740.00116 PW/11–2448: Telegram

The Acting Political Adviser in Japan (Sebald) to the Secretary of State

273. The following is the text of General MacArthur’s review of the war crimes sentences:

“No duty I have ever been called upon to perform in a long public service replete with many bitter, lonely and forlorn assignments and responsibilities is so utterly repugnant to me as that of reviewing the sentences of the Japanese war criminal defendants adjudged by the International Military Tribunal for the Far East. It is not my purpose, nor indeed would I have that transcendent wisdom which would be necessary, to assay the universal fundamentals involved in these epochal proceedings designed to formulate and codify standards of international morality by those charged with a nation’s conduct. The problem indeed is basically one which man has struggled to solve since the beginning of time and which may well wait complete solution till the end of time. In so far as my own immediate obligation and limited authority extend in this case, suffice it that under the principles and procedures prescribed in full detail by the Allied Powers concerned, I can find nothing of technical commission or omission in the incidents of the trial itself of sufficient import to warrant my intervention in the judgements which have been rendered. No human decision is infallible but I can conceive of no judicial process where greater safeguard was made to evolve justice.
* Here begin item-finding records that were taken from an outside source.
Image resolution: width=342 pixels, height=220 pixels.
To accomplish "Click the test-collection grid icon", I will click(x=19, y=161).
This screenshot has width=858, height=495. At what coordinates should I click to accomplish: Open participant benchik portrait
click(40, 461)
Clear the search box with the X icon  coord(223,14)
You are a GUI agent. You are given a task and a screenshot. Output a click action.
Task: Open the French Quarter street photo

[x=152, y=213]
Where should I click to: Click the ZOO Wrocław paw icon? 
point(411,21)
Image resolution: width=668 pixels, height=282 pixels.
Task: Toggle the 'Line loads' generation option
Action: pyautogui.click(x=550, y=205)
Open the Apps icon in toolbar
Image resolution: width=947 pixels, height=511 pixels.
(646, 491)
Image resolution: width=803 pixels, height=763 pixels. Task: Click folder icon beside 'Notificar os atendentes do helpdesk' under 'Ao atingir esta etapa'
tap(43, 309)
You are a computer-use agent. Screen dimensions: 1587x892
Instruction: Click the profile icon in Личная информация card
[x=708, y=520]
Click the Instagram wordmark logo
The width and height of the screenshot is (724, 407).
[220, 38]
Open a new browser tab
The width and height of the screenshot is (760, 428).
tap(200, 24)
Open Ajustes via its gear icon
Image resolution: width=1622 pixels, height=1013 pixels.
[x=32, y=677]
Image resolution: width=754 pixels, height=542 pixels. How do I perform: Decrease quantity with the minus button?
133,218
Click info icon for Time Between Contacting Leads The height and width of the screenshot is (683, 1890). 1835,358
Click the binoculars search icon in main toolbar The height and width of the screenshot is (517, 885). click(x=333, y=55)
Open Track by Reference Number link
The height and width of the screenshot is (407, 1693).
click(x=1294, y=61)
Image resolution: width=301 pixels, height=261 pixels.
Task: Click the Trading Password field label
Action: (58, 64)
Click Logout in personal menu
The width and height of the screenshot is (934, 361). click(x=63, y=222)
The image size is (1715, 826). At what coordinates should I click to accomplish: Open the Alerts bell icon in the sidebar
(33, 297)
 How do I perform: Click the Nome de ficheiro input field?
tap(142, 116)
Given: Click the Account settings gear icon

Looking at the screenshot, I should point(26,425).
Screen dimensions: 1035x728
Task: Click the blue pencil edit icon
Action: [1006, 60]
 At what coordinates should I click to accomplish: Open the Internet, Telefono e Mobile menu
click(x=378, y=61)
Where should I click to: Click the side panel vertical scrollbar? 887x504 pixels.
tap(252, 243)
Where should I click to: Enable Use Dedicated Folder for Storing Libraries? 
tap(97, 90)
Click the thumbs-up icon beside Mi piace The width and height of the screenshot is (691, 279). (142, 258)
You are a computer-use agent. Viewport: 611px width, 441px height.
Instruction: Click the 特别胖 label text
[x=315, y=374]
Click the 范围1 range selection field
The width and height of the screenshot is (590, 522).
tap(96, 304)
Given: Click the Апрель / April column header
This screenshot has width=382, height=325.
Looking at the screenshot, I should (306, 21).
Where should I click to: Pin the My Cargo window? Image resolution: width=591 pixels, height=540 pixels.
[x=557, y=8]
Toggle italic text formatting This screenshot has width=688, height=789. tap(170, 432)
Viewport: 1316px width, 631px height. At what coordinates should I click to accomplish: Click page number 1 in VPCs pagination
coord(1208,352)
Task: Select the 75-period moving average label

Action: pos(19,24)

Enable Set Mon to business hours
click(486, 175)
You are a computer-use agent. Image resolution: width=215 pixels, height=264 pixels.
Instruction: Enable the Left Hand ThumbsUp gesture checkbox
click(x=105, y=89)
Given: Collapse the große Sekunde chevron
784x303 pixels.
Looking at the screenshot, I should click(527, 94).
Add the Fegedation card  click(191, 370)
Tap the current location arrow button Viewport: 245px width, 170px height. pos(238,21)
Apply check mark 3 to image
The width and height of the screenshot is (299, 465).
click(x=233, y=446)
It is inevitable that many will disagree with the verdict, even the learned justices who composed the tribunal were not in complete unanimity, but no mortal agency in the present imperfect evolution of civilized society seems more entitled to confidence in the integrity of its solemn pronouncements. If we cannot trust such processes and such men we can trust nothing. I therefore, direct the Commanding General of the Eighth Army to execute the sentences as pronounced by the tribunal. In doing so I pray that an omnipotent providence may use this tragic expiation as a symbol to summon all persons of good will to a realization of the utter futility of war—that most malignant scourge and greatest sin of mankind—and eventually to its renunciation by all nations. To this end on the day of execution I request the members of all congregations throughout Japan of whatever creed or faith in the privacy of their homes or at their altars of public worship to seek divine help and guidance that the world keep the peace lest the human race perish.”

Sent Department 273; Shanghai 100, Nanking 68, Manila 59.